Chi vorrà specializzarsi dovrà frequentare dei corsi post universitari e non ottenere i classici titoli, come in passato, grazie ad un provvedimento legislativo. Se questo approccio, atto a garantire in primis, la fede pubblica non sarà attuato allora sarebbe meglio tenersi l’attuale sistema in cui la specializzazione la fa il mercato. Se poi si considera il costo della specializzazione per tutti. Basta fare i corso Saf ed avere il lavoro? È una chimera già vista, simile ad altre speranze professionali, come la mediazione obbligatoria, naufragate nelle modifiche legislative, richieste da professioni molto più presenti nel dibattito politico. Ulteriore problema, sollevato dal presidente del Consiglio nazionale per giustificare la specializzazione, è la prolificazione di altri albi.

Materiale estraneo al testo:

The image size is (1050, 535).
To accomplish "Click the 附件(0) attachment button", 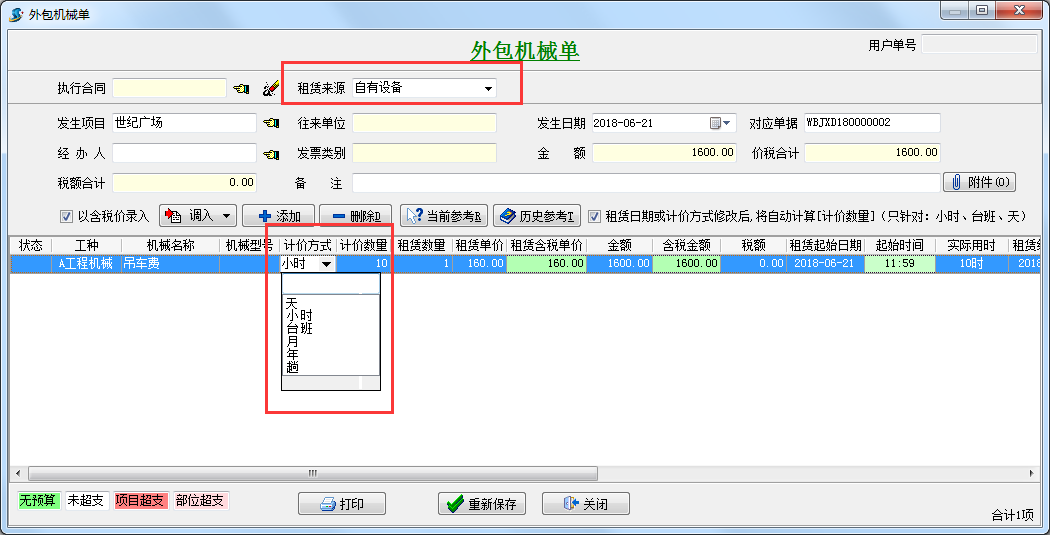I will (978, 183).
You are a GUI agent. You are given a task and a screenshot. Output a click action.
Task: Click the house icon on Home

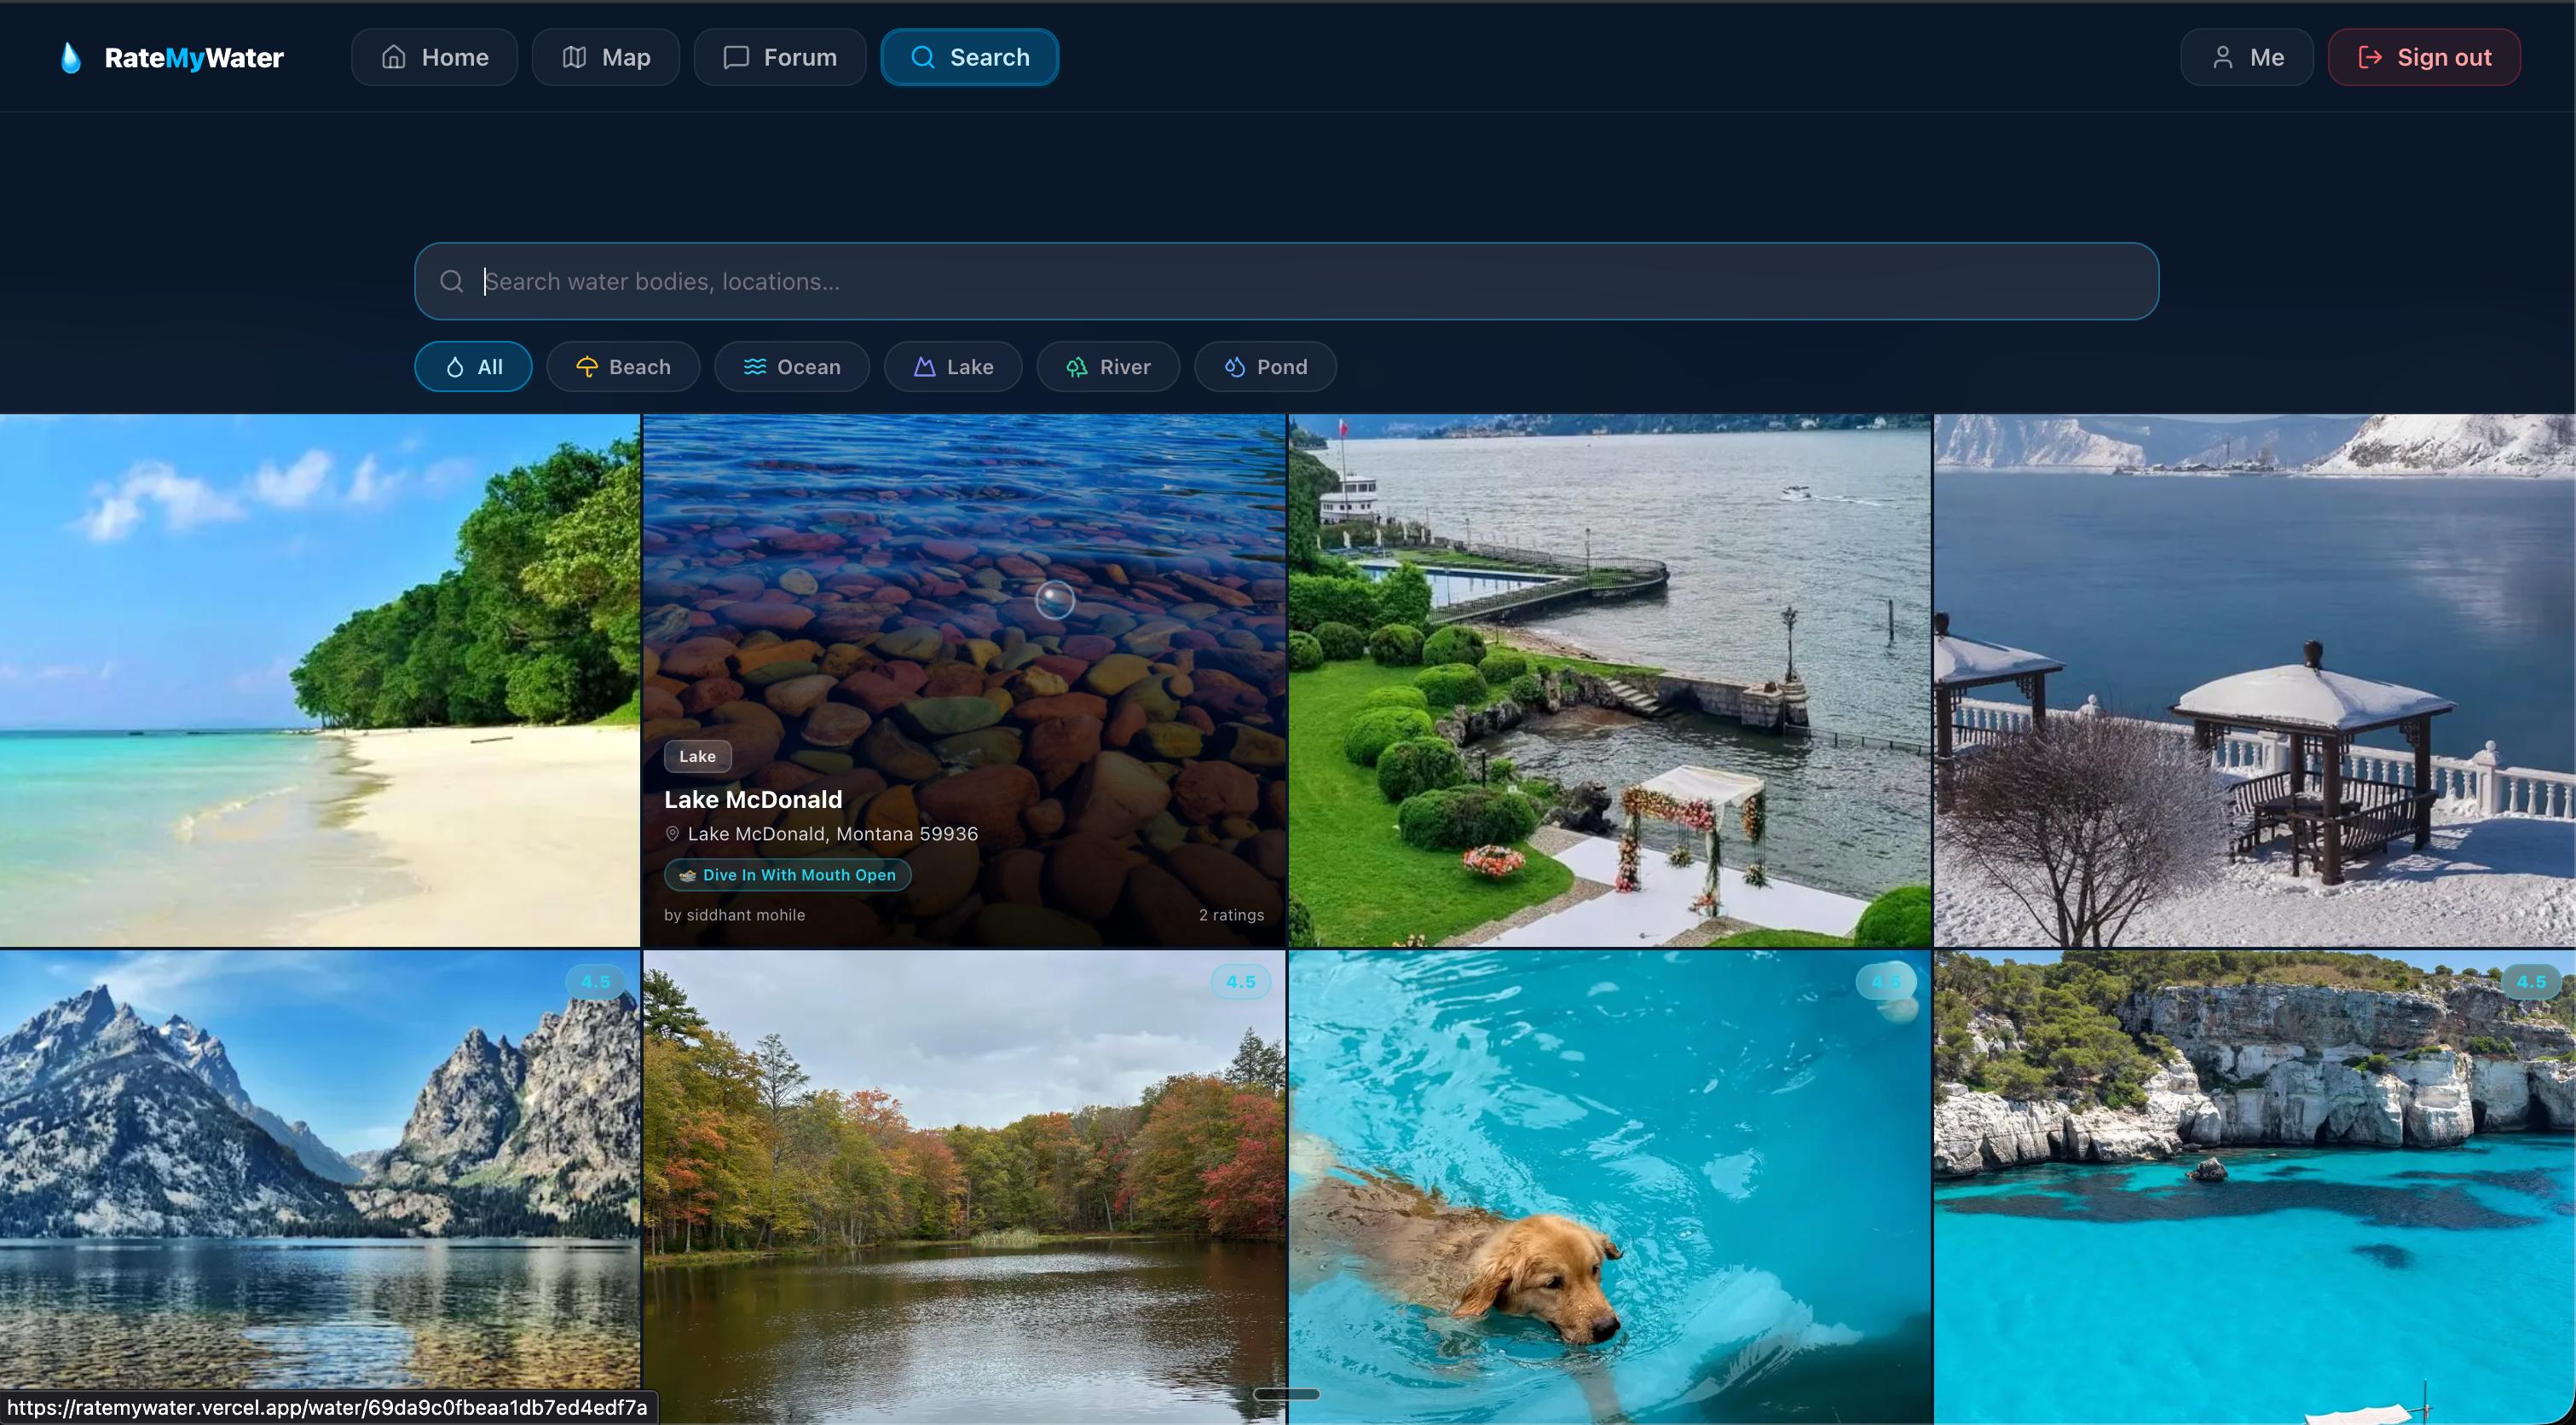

Come si vorrebbe risolvere la questione, creando delle specialità al proprio interno gestite dal Consiglio nazionale? Ciò certifica la scarsa considerazione che il legislatore ha avuto e ha della categoria e dei suoi rappresentanti. Chi governa la categoria non può gestire la formazione, la specializzazione e gli albi. Sarebbe auspicabile il processo di divisione di alcune funzioni, proprio in virtù di quel principio della trasparenza.

Ex presidente dell’Ordine di Ascoli Piceno

Saf un sistema che non funziona

Il commercialista è un soggetto specializzato per definizione che, in questo momento di crisi generalizzata dei mercati e delle istituzioni, ha urgente bisogno di tutele per continuare ad esercitare proficuamente quella che dovrebbe essere una “professione protetta”. Ben venga il rilancio dell’immagine della categoria attraverso l’esaltazione e il riconoscimento delle nostre specializzazioni, purché tale attività da parte del nostro Consiglio nazionale sia rivolta all’esterno e non, invece, nei confronti degli iscritti, addossando loro nuovi fardelli di ore-corso, spese di iscrizione, obblighi e limitazioni.

Ciascuno di noi dedica già tantissime ore di studio alle proprie materie e già adempie alla formazione professionale indirizzandola in senso specialistico. Ogni altra proposta che miri all’introduzione della specializzazione limitata a poche materie e garantita sotto il profilo scientifico-metodologico attraverso i corsi tenuti presso Saf (costosi, prolissi e tenuti anche da docenti improvvisati) ha l’unico scopo di creare nuovo business per le scuole e di selezionare gli iscritti non già sulla base dei meriti ma delle opportunità, creando un’ulteriore discriminazione a danno dei piccoli commercialisti e di quelli “di provincia”, già fortemente penalizzati dalla crisi economica dei loro distretti.

Opportunità solo di nicchia

Ritengo che la specializzazione sia un’opportunità professionale per una nicchia dei professionisti. Ritengo che la professione di base rimarrà numericamente preponderante ed è su questa che il Consiglio deve investire cioè tutelare la massa dei professionisti perché le nicchie appartengono al rapporto cliente-professionista. Il Consiglio nazionale cosa dovrebbe fare per sostenere la categoria nell’offrire un servizio migliore al cliente? Aumentare le riserve di legge e remunerare i professionisti per tutte quella attività svolte in nome e per conto dell’agenzia delle Entrate. Remunerare significa che lo stato deve riconoscere un quid (non simbolico) agli intermediari per ogni invio di F24, dichiarazione o denuncia che sia tramite il canale telematico Entratel. Quelle risorse servono come il pane ai professionisti per investire in infrastrutture tecnologiche ed in formazione del personale dello studio.

Una fuga in avanti

Non riesco a comprendere come si possa fare fughe in avanti – quale quella della specializzazione – senza effettive tutele in termini di esclusive professionali, connotazione essenziale di ogni professione ordinistica.

La vicenda poi delle cessione e affitto d’azienda – miseramente caduta – porta alla luce la schiacciante influenza dei notai a livello politico, anche su materie su cui non hanno nessuna specializzazione. Fatemi capire: io mi dovrei specializzare su contabilità, fiscalità, normativa civile e tributaria, diritto amministrativo per poi portare i clienti dal notaio con la trattativa fatta e compiuta nei dettagli? E l’ultimo problema è la specializzazione o serve per nascondere i problemi?